====== TEXTO FUENTE ======

“Yo vi en 1725 a cuatro salvajes que habían sido traídos desde el Mississippi a Fontainbleau. Había entre ellos una mujer de color ceniciento, como sus compañeros; le pregunté por medio del intérprete que les acompañaba si ella había comido alguna vez carne humana; me respondió que sí, muy fríamente y como si se tratase de una pregunta corriente. Esta atrocidad, tan repulsiva para nuestra naturaleza, es sin embargo mucho menos cruel que el asesinato. La verdadera barbarie es matar, y no disputar el muerto a los cuervos o a los gusanos”.

====== REGISTROS EXTRAÍDOS ======

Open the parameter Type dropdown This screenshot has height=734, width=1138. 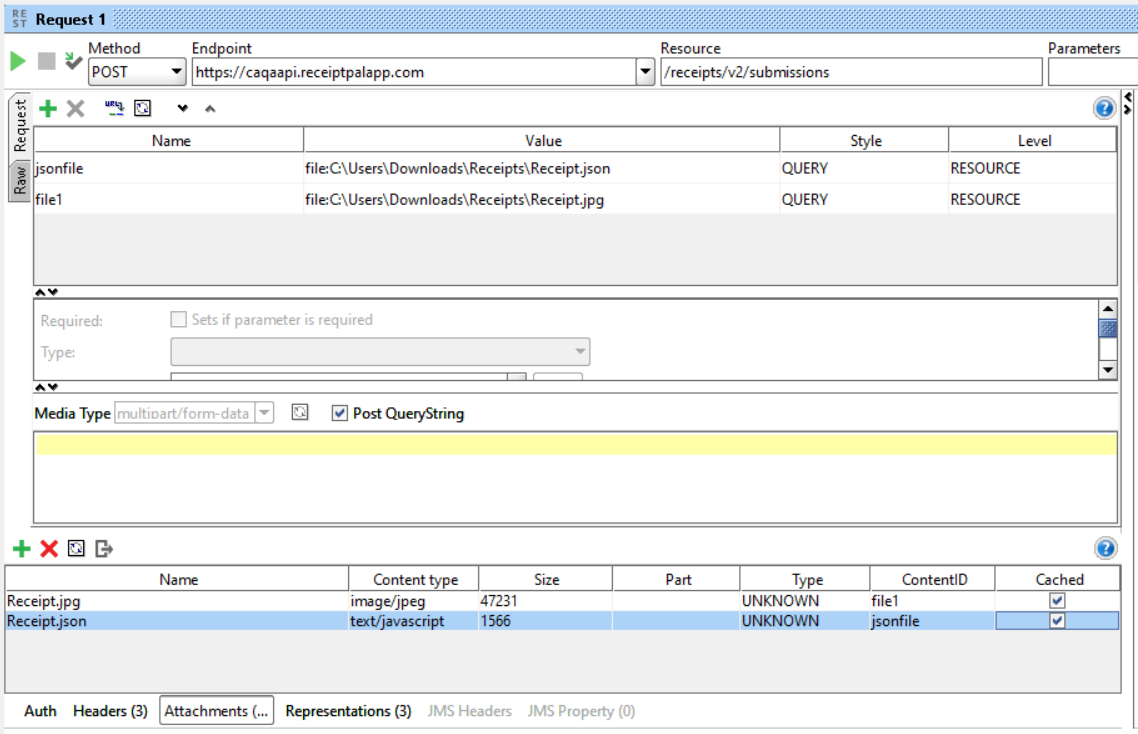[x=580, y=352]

======
====== REGISTROS EXTRAÍDOS ======

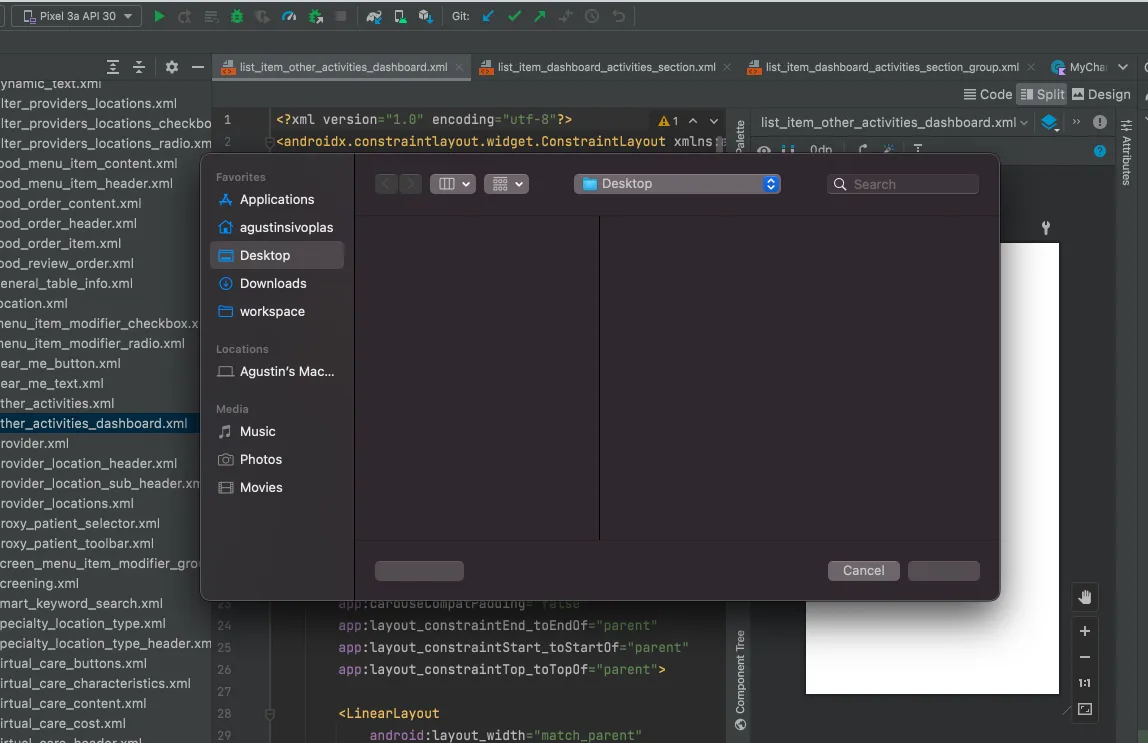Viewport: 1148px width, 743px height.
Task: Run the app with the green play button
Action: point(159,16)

======

TAREA DEL EJERCICIO: Vuelve a escribir el texto fuente completo, palabra por palabra y sin ningún cambio. Estos registros provienen de una fuente distinta.

RESPUESTA CORRESPONDIENTE:
“Yo vi en 1725 a cuatro salvajes que habían sido traídos desde el Mississippi a Fontainbleau. Había entre ellos una mujer de color ceniciento, como sus compañeros; le pregunté por medio del intérprete que les acompañaba si ella había comido alguna vez carne humana; me respondió que sí, muy fríamente y como si se tratase de una pregunta corriente. Esta atrocidad, tan repulsiva para nuestra naturaleza, es sin embargo mucho menos cruel que el asesinato. La verdadera barbarie es matar, y no disputar el muerto a los cuervos o a los gusanos”.